Journalists working in Sri Lanka should be allowed to work without fear of reprisals and state oppression, New York-based Committee to Protect Journalists (CPJ) has urged to government.
CPJ has called upon the Sri Lankan government to immediately drop their investigations into two Tamil journalists for their reporting.
“Sri Lankan authorities must immediately cease all forms of reprisal against journalists Punniyamoorthy Sasikaran and Valasingham Krishnakumar and ensure they may report freely,” said CPJ Asia Program Coordinator Beh Lih Yi. “The government must put an end to the long-standing pattern of relentless harassment targeting Tamil journalists covering human rights violations impacting their community.”
These two Tamil journalists were interrogated by the Sri Lankan police at their homes in Batticaloa for reporting a protest on the 8th of October. Twenty days later a police officer went to their home for inquiry, CPJ says quoting Journalists for Democracy in Sri Lanka (JDS).

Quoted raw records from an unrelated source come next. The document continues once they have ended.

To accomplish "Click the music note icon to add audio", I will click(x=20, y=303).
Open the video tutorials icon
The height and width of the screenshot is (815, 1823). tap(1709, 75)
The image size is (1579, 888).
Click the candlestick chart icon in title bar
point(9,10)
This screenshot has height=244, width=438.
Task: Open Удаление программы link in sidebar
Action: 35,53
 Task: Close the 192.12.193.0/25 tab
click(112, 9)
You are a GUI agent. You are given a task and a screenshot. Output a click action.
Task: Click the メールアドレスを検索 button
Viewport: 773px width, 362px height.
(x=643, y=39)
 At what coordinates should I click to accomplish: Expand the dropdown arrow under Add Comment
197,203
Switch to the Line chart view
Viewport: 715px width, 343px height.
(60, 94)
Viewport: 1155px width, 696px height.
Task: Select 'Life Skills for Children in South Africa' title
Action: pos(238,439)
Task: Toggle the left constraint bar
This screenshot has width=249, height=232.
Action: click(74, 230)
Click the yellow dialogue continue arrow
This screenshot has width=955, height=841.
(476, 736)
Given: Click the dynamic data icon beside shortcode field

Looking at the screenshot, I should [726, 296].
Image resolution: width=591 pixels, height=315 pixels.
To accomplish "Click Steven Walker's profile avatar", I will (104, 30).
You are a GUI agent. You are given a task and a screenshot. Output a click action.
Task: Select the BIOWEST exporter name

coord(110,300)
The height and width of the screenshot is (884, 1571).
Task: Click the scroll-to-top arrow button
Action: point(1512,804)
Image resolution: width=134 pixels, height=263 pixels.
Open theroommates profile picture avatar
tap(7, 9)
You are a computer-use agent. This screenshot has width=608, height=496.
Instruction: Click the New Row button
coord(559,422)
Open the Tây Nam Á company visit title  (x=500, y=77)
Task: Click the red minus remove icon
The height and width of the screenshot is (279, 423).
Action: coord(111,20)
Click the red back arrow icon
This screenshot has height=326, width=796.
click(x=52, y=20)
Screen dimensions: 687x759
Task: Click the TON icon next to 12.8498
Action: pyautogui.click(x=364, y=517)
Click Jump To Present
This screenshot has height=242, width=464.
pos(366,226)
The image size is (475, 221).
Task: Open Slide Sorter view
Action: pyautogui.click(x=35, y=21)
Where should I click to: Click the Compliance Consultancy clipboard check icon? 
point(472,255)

The two freelance Tamil journalists were reporting a protest by Tamil dairy farmers whose grazing lands were forcefully occupied by the Sinhala people with state support starving them out of their livelihood. The cattle farmers’ protest is continuing for almost two months now.
Sasikaran and Krishnakumar were at the scene of the protest for newsgathering which also coincided with visit of the President Ranil Wickremesinghe’s visit to Batticaloa. The journalist’s duo was reporting for both local media and abroad. The police officer questioned both about their personal and journalistic backgrounds and activities and what occurred at the protests according to the CPJ.
After interrogation, the Police officer forced the two Tamil journalists to sign written statements of their testimony and informed them they had been named in a police criminal investigation in relation to the protests along with several farmers, politicians, and activists and were due to appear at the Eravur Magistrate Court on November 17.
However, CPJ says neither Sasikaran nor Krishnakumar had received a written summons or a copy of a police report detailing the precise allegations against them as of November 8.
CPJ in their statement says even after the war ended in 2009, ethnic tensions persist between the majority Sinhalese and the minority Tamil people.
“Tamils have experienced systematic discrimination in the country”.
On 4th November both Tamil journalists received a court order directing them to hand over their ‘unedited video footage’ of a Buddhist monk threatening to “cut Tamils into pieces and provide a statement to the police with regard to their separate investigation into the activities of the monk.
Subsequently, on November 7, Sasikaran and Krishnakumar appeared at the Batticaloa Divisional Crime Detective Bureau and provided the footage to police, who questioned them for one hour each about their coverage and which media outlets they shared their videos with, CPJ said in their statement which demanded to immediately drop the investigations against them.
Sasikaran and Krishnakumar told CPJ that they believed the latest incident was another form of harassment intended to muzzle their reporting on farmers and marginalized communities.
The state police have not responded to the CPJ according to them.
On August 22, a mob of around 50 Sinhalese men held Krishnakumar and two other journalists captive while they were reporting on alleged state-backed land encroachments in Batticaloa.
“No suspects had been accountable for this incident as of November 8,” Krishnakumar told the CPJ.